(INPUT FOR THIS TASK begins)

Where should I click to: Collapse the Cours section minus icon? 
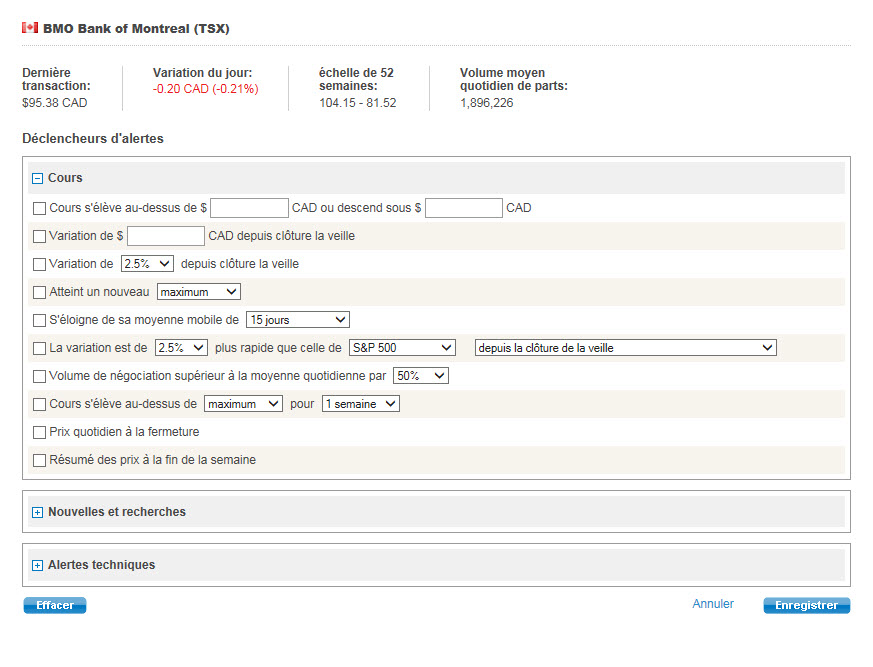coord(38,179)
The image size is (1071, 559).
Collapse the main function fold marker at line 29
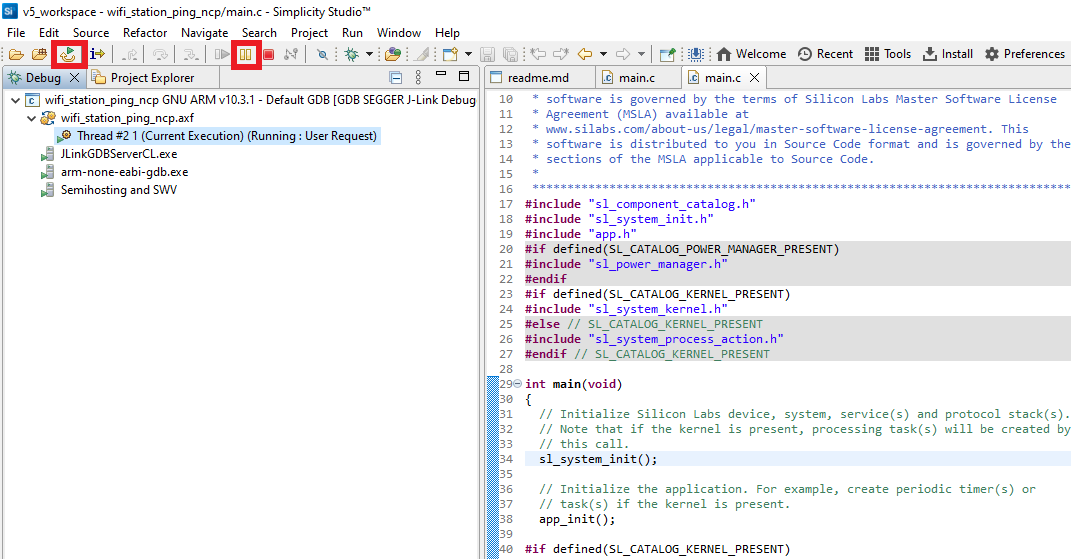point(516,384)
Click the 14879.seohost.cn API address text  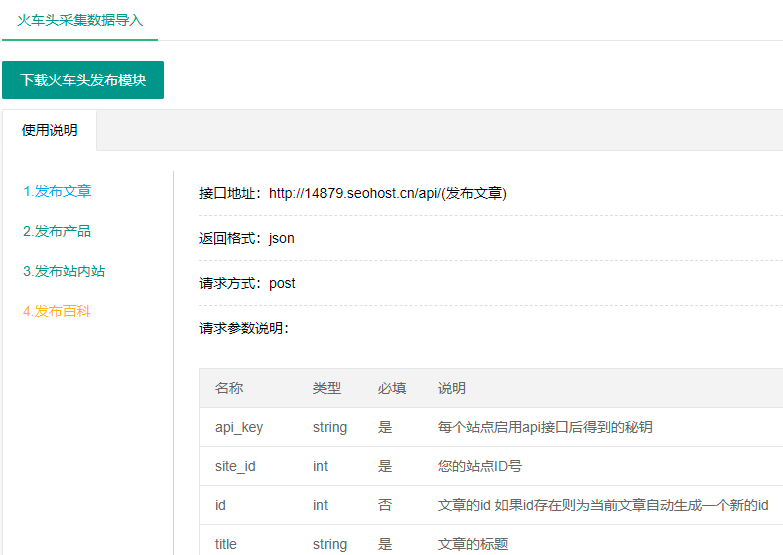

(INPUT FOR THIS TASK ends)

- [TASK BRIEF]
With the pictures removed, set down every line of the listing above exactly.

- [RESULT]
Where should I click to: Collapse the Cours section minus icon? 
coord(38,179)
The image size is (1071, 559).
Collapse the main function fold marker at line 29
point(516,384)
Click the 14879.seohost.cn API address text  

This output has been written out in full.